Beau discours de Chirac, ce soir, digne, bien écrit, avec juste ce qu'il fallait de critiques subliminales de Nicolas Sarkozy… On peut parier que dans quelques semaines, plus personne n'en parlera. Il ne restera alors qu'à attendre le départ à la retraite de Le Pen (sans doute au lendemain des présidentielles) pour voir la droite se recomposer.

Auront alors disparu les deux obstacles à l'union des droites : Chirac, d'un coté, qui s'est opposé (non sans mérite) à l'alliance avec le Front National, et Le Pen, de l'autre, qui a tout fait pour que ce rapprochement soit impossible. Les discours croisés de Nicolas Sarkozy sur l'identité nationale et de Marine Le Pen sur l'antiracisme annoncent une nouvelle époque où les frères ennemis se retrouveront. Pour peu que l'épopée de Bayrou ne sombre pas dans le ridicule (mais elle n'en prend pas le chemin) on devrait voir se constituer un paysage politique à l'anglaise, avec trois acteurs : le PS, à gauche, une force de centre droit avec Bayrou, et un large parti conservateur à droite, avec une aile nationaliste dirigée par la jeune Le Pen.

samedi, mars 10, 2007

Pas facile d'être un journal d'opinion

Les campagnes électorales étaient autrefois pain bénit pour les journaux d'opinion. Elles leur permettaient de mobiliser leurs lecteurs et tous ceux qui, quoique ne les lisant pas régulièrement, partageaient leur préférence. Je crains qu'il n'en aille aujourd'hui un peu différemment. Libération a perdu des lecteurs pendant la campagne sur la constitution européenne, ses choix pour le oui ayant choqué et agacé plusieurs de ses fidèles. La même chose pourrait se reproduire avec cette campagne présidentielle. Seul journal, avec le Nouvel Observateur, à avoir pris le parti de Ségolène Royal, il pourrait se le faire reprocher par ceux de ses lecteurs qui lui préfèrent François Bayrou. Si le rapport de force entre les deux candidats était, comme lors des précédentes élections présidentielles, très déséquilibré (personne n'avait alors imaginé que Chevénement précède Jospin), il lui serait assez facile de garder deux fers au feu.

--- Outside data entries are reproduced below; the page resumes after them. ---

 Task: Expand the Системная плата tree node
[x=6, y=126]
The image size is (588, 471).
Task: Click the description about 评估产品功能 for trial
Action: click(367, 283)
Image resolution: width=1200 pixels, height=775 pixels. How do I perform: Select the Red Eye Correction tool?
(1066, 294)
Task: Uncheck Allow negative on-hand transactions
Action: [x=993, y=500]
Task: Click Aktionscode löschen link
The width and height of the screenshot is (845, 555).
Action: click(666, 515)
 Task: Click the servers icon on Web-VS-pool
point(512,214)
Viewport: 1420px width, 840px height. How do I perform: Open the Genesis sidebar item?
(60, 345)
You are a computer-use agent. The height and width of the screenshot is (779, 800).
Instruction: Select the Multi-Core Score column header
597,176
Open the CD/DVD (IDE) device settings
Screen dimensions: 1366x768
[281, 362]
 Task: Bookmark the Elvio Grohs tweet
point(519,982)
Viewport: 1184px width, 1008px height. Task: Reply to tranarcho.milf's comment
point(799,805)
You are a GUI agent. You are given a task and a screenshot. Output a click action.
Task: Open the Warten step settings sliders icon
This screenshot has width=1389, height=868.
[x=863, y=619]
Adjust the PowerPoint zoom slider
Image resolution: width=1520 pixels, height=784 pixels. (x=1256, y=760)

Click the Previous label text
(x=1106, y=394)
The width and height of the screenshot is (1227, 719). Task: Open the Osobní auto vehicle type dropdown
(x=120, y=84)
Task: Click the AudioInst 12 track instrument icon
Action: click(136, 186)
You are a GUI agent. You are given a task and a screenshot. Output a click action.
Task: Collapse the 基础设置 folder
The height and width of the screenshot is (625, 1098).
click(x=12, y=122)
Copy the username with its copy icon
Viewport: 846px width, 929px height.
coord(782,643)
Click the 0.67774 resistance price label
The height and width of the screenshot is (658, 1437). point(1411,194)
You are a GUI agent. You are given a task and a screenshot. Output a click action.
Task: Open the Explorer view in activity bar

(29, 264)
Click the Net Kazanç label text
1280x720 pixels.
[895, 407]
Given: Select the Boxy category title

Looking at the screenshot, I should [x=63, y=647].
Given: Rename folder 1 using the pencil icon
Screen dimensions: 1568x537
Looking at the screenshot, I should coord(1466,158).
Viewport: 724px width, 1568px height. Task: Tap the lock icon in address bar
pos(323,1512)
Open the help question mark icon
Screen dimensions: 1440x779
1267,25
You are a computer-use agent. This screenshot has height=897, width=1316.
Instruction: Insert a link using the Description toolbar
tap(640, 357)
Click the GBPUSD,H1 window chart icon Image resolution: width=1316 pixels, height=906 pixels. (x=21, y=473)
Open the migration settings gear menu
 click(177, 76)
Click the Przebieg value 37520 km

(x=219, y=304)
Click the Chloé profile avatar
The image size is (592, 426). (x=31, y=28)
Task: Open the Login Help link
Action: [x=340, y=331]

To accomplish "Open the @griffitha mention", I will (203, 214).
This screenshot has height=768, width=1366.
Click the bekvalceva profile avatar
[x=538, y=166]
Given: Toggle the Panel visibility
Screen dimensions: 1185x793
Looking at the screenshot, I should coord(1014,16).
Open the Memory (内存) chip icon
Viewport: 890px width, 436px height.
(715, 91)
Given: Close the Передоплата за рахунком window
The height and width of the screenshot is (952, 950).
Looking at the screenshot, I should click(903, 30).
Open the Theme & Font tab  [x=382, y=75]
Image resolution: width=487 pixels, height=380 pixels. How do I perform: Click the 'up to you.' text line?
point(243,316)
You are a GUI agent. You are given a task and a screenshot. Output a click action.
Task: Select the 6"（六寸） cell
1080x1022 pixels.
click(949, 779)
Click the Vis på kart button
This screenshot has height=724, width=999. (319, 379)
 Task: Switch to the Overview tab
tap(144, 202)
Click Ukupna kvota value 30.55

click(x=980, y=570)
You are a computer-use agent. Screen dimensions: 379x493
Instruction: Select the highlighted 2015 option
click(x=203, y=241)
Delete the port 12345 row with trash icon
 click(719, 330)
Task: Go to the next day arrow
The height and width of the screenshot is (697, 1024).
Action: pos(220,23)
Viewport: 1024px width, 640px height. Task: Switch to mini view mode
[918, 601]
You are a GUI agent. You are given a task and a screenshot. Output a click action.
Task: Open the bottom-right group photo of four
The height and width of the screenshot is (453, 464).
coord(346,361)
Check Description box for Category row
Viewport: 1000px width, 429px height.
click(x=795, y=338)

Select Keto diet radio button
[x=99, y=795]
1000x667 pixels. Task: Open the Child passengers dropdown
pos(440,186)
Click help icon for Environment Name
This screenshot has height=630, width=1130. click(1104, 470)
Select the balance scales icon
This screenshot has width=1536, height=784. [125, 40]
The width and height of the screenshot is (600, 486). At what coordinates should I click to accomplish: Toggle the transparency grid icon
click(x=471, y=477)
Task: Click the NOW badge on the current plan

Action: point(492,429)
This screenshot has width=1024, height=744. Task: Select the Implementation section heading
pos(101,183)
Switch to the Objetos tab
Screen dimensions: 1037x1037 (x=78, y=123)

Mais dès lors qu'ils sont au coude à coude, impossible de ménager l'un et l'autre sans heurter les plus militants de leurs lecteurs. Ils sont, donc, condamnés à faire un choix qui, quel qu'il soit, leur fera perdre quelques ventes, ce qui n'est pas une bonne nouvelle dans leur situation. Difficile d'être un journal d'opinion lorsque l'opinion hésite...

vendredi, mars 09, 2007

Pourquoi Ségolène Royal passe-t-elle si mal auprès des couches supérieures?

Tout le monde l'a observé, Ségolène Royal passe mal, très mal auprès des classes moyennes supérieures diplômées devenues le coeur de l'électorat du PS qui avaient plébiscité, lors des primaires socialistes Dominique Strauss-Khan. Ce sont ces classes moyennes aisées et cultivées qui lui font un procès en incompétence, qui rient de ses bévues (qui les grossissent parce qu'après tout, Sarkozy en fait autant et qui n'en ferait pas dans ce genre de compétition?) et de ses tailleurs blancs.

Lorsqu'on lui en parle, l'intéressée parle de machisme, explique que les femmes doivent faire deux fois plus d'efforts que les hommes. Toutes choses exactes, mais ces mêmes couches aisées aujourd'hui si sévères ne lui étaient pas hostiles au début de la campagne. Le machisme n'explique donc pas tout.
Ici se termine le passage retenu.